**WHAT TO DO:**
Where the listing below reaches the line containing "You are a computer-use", start writing out lines exactly, and stop once the line containing "Instruction: Click the" has been written.

**RECORDED DATA:**
========

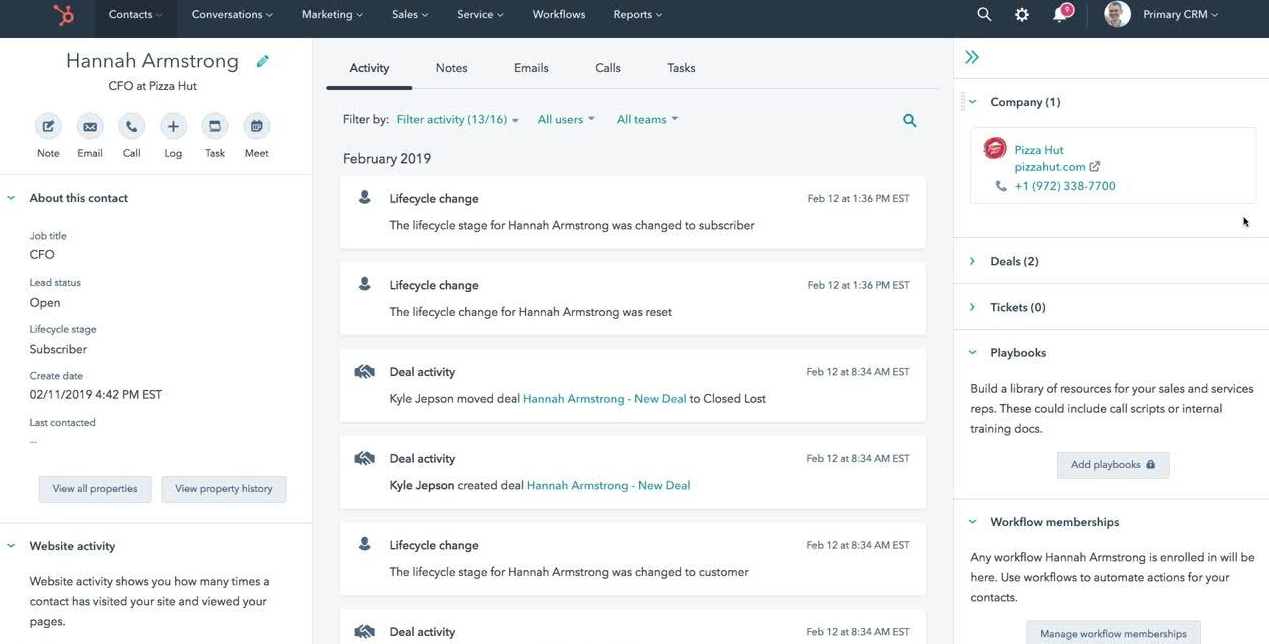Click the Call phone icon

========

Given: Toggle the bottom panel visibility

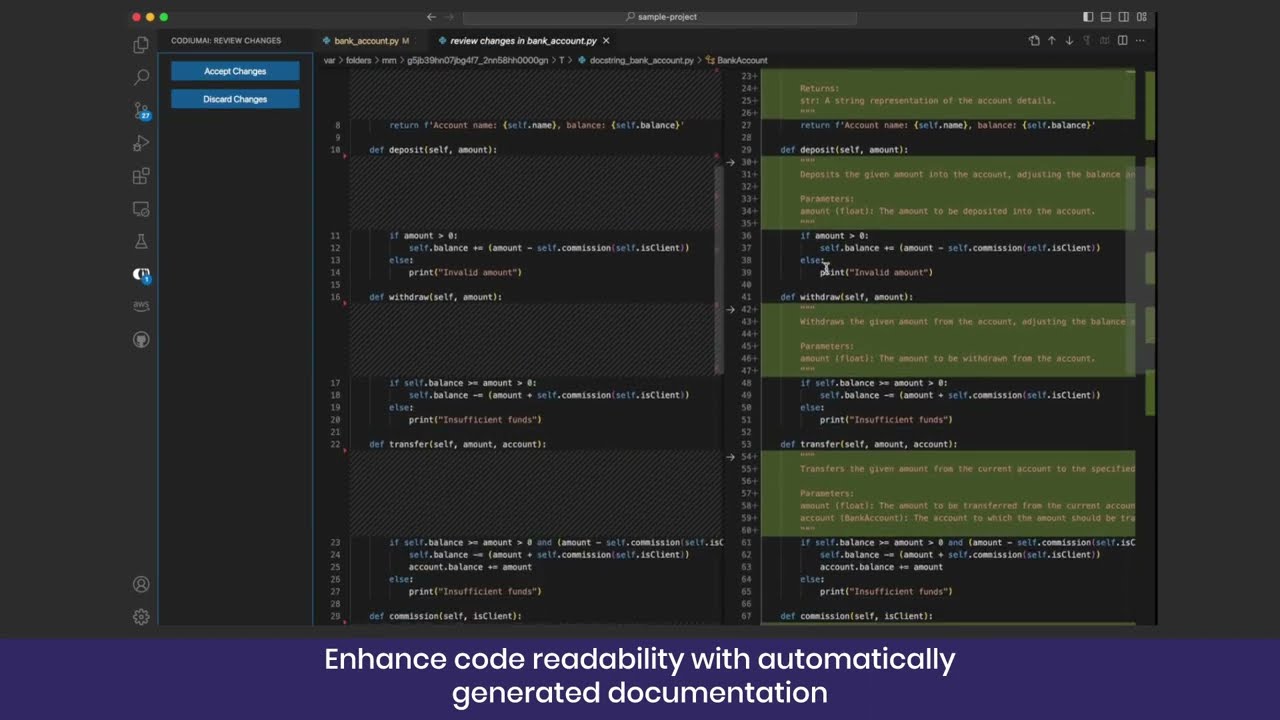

========

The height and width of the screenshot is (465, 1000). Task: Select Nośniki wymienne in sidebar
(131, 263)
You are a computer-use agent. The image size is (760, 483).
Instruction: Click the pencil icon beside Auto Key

========

**EXPECTED ANSWER:**
You are a computer-use agent. The image size is (760, 483).
Instruction: Click the pencil icon beside Auto Key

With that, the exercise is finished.